Les prisons américaines, dont la modernité n’est plus à démontrer, se sont récemment dotées d’un nouvel outil pour contrôler leurs prisonniers : des ceintures électriques permettant de les électrocuter à distance, « en cas de fuite ou de violence ». Ces ceintures, indiquait hier un rapport d’Amnesty International, sont désormais utilisées dans 30 des 50 États américains, ainsi que par les autorités fédérales lors des transferts de détenus ou leur comparution devant un tribunal.

Le concept est des plus simples : le détenu porte la ceinture, dont la télécommande est confiée à un gardien. (Le contraire aurait été franchement surprenant.) Si le détenu « cherche à s’échapper ou s’il devient violent », le gardien peut à tout moment lui envoyer une décharge de 50.000 volts, d’une distance pouvant aller jusqu’à 900 mètres. La décharge dure huit secondes et jette le prisonnier à terre, lui faisant perdre temporairement tout contrôle de lui-même.

Dénonçant ce qu’elle a qualifié, avec sa mauvaise foi habituelle, de « forme la plus haineuse de brutalité high tech », Amnesty International a demandé l’interdiction de ces ceintures, que les Etats-Unis sont le seul pays à utiliser à grande échelle. Dans son rapport, Amnesty affirme qu’elles ont été employées à plus de 50.000 occasions ces cinq dernières années, dans 130 juridictions américaines.

La société Stun Tech, qui fournit 90% du marché, insiste sur l’aspect dissuasif de son produit miraculeux, la REACT belt (« ceinture qui réagit »). « C’est une méthode alternative pour contrôler quelqu’un qui s’enfuit [...] et c’est beaucoup moins dangereux que d’avoir à courir pour le frapper ou l’abattre », a expliqué à l’AFP son président, Dennis Kaufman. Sans compter que les détenus qui la portent « sont beaucoup moins enclins à provoquer un problème ».

Certes, Dennis Kaufman reconnaît bien que certaines ceintures se sont déclenchées accidentellement, mais par 27 autres fois, la ceinture a été volontairement activée, « sans aucun problème ».

En février dernier, lorsqu’il a plaidé - en vain - pour sa vie devant la commission des grâces de l’Arizona, le condamné à mort allemand Karl LaGrand en était équipé. Des fois que ses menottes, les chaînes à ses pieds, et les policiers qui l’encadraient ne le dissuadent pas suffisamment de s’échapper.

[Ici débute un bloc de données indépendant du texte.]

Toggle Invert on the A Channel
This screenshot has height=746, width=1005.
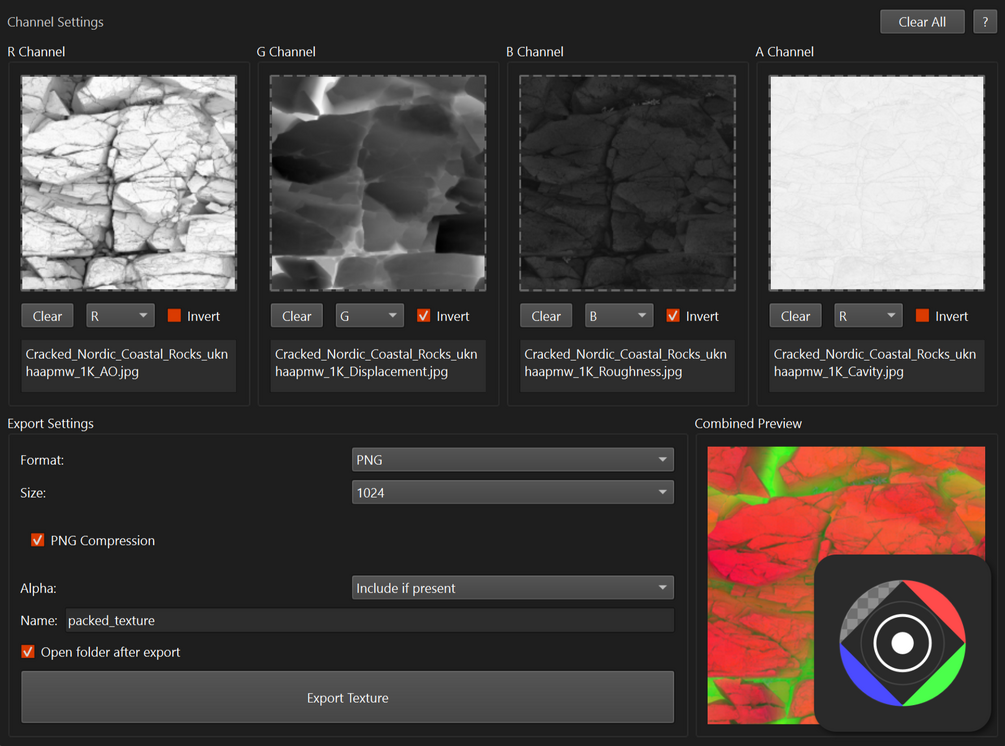coord(920,315)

En juin 1998, Ronnie Hawkins, un détenu noir malade du SIDA, était également « ceinturé » lorsqu’il a comparu devant un tribunal de Long Beach, accusé d’avoir volé pour 200 dollars d’aspirine. Estimant qu’il parlait trop, le juge a ordonné à un huissier d’activer la ceinture et Hawkins s’est instantanément retrouvé cloué au sol. (Ce qui démontre bien son efficacité.) Rien n’est plus ennuyeux pour un juge qu’un prisonnier trop bavard. Surtout lorsqu’il est noir.

Mais pour Amnesty International, qui voit le mal partout, la ceinture « incite aux abus ». Amnesty dénonce d’ailleurs plusieurs cas où la ceinture a été utilisée comme punition, voire sans aucune raison. « Portée sur les vêtements, elle ne laisse aucune trace », a expliqué le directeur d’Amnesty pour les Etats-Unis, dénonçant également la « torture psychologique » infligée au prisonnier qui vit dans la crainte permanente d’une décharge électrique.

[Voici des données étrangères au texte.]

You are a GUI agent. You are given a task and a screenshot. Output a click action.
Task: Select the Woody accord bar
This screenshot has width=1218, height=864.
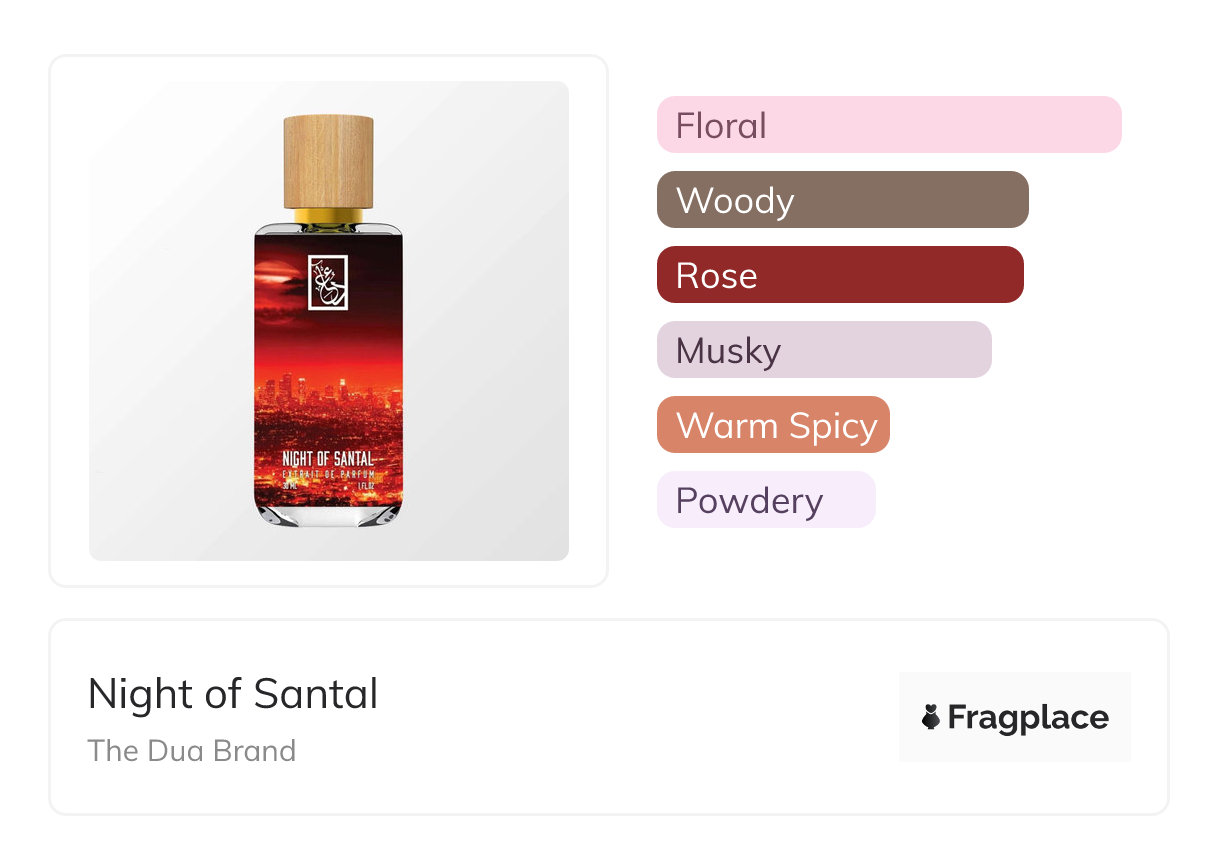(842, 200)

Telles sont les dernières nouvelles de la civilisation américaine. On n’en relira qu’avec plus d’intérêt « L’emprisonnement des « classes dangereuses » aux Etats-Unis » de Loïc Wacquant, paru l’été dernier.

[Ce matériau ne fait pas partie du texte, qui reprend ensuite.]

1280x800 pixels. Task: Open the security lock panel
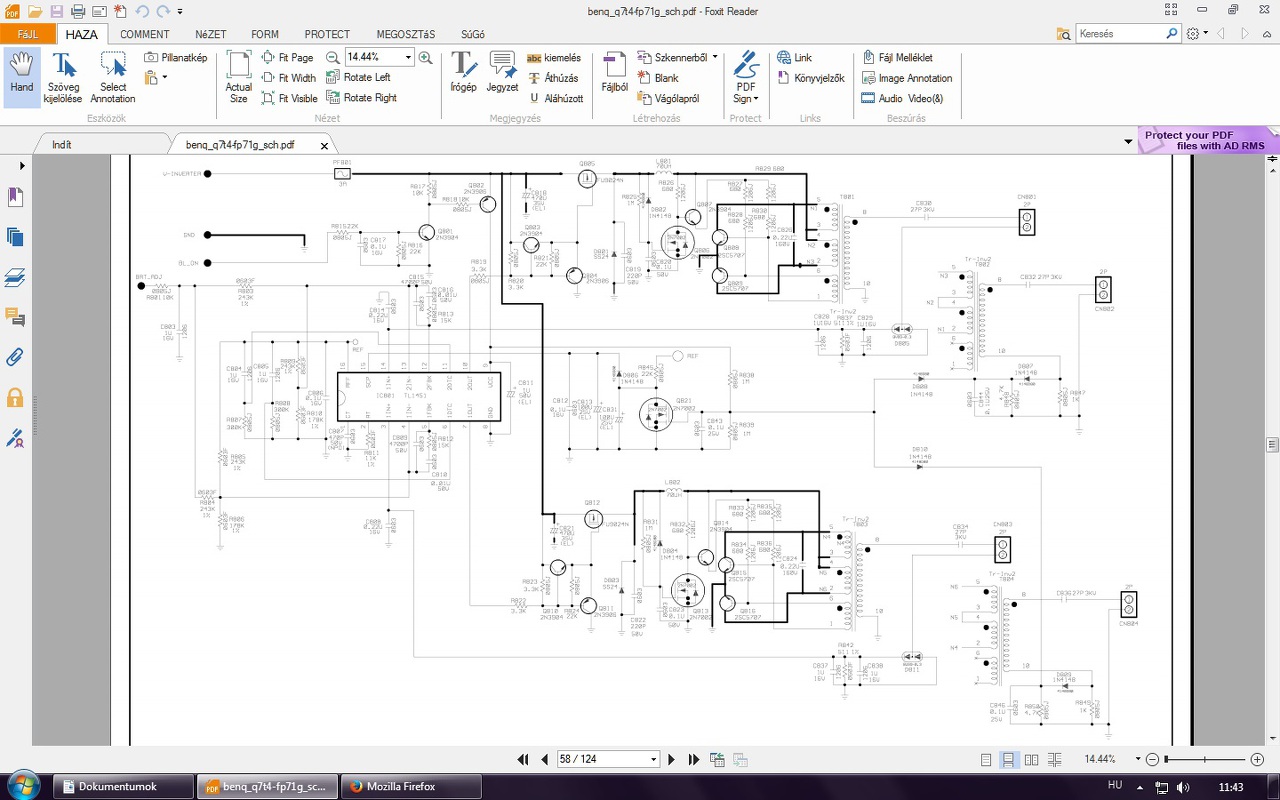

Pendant ce temps, le directeur de l’usine Saria de Concarneau, une usine du premier groupe européen de fabrication de farines animales, dément formellement utiliser des boues de stations d’épuration pour fabriquer des aliments pour élevages. C’est pourtant ce qu’affirme ce matin le Canard Enchaîné, sur la base d’un rapport interne de la Direction nationale des enquêtes et de la répression des fraudes. On ne sait vraiment qui croire.